> _PAGE TEXT_
"""
- The Washington Times - Thursday, January 6, 2005

A Senate agriculture panel majority yesterday approved the nomination of Nebraska Gov. Mike Johanns as U.S. agriculture secretary.

Mr. Johanns, a Republican, is the first of President Bush’s second-term nominees to clear a Senate committee. The action all but guarantees that the full Senate will confirm Mr. Johanns to succeed Ann M. Veneman and become the nation’s 28th secretary of agriculture.

Mr. Johanns will resign as governor upon confirmation.

Eleven of the 20 senators present voted to approve the nomination. Because the panel originally planned to vote later, the roll call was held open to allow the rest to vote.

During the hearing, senate Democrats asked Mr. Johanns to reconsider the Bush administration’s decision last week to open U.S. borders to Canadian cattle despite a fresh case of mad cow disease in Alberta.
"""
> _RECORD SET_
"""
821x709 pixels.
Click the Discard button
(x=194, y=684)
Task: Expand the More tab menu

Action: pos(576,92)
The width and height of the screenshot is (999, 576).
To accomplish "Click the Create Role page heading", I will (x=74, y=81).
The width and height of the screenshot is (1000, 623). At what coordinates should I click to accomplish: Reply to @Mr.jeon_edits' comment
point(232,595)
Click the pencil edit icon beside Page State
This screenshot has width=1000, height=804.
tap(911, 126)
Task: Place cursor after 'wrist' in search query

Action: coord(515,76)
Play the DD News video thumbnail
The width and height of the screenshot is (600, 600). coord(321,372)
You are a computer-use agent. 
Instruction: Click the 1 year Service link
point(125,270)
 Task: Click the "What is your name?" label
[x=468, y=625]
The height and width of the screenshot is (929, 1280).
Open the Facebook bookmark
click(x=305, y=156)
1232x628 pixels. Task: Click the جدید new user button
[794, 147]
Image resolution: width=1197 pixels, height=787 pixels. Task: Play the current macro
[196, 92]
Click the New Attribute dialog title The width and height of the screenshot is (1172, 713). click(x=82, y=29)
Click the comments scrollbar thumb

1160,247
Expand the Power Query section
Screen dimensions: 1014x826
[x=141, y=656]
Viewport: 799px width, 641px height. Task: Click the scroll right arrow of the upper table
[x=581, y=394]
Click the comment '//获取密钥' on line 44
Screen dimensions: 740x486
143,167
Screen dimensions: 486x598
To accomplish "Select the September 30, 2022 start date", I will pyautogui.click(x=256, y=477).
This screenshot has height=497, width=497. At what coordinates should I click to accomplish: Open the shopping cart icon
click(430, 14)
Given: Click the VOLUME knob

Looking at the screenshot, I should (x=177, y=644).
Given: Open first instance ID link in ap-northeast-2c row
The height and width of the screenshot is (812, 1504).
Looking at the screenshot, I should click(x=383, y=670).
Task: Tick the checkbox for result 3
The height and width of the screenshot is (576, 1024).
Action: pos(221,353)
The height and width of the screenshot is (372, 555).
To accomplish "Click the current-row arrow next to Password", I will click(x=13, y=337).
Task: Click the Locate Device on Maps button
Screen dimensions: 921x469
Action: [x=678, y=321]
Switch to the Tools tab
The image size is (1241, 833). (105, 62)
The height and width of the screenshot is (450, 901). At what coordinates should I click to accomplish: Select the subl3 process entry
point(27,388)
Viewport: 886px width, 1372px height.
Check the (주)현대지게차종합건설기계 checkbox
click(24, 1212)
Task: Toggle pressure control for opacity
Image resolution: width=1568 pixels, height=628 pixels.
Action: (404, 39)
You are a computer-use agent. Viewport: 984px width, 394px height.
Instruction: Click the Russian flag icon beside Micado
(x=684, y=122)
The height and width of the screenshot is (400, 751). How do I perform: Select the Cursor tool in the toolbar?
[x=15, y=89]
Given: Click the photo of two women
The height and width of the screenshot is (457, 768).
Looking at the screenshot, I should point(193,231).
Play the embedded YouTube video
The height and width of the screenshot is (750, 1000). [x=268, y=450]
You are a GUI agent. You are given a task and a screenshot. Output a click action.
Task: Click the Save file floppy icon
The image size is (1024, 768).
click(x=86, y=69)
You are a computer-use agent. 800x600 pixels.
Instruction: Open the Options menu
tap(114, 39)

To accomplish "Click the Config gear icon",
"""
> _THE TASK_
Decide whether each statement below agrees with the news report on Mike Johanns's nomination, answering yes or no and quoting the words of the report that decide it. 1. Mr. Johanns was the first of the president's second-term nominees to clear a Senate committee. 2. All 20 senators present voted to approve the nomination. 3. Mr. Johanns will remain governor after he is confirmed.

> _PROBLEM SOLUTION_
1. Yes: "Mr. Johanns, a Republican, is the first of President Bush’s second-term nominees to clear a Senate committee."
2. No: "Eleven of the 20 senators present voted to approve the nomination."
3. No: "Mr. Johanns will resign as governor upon confirmation."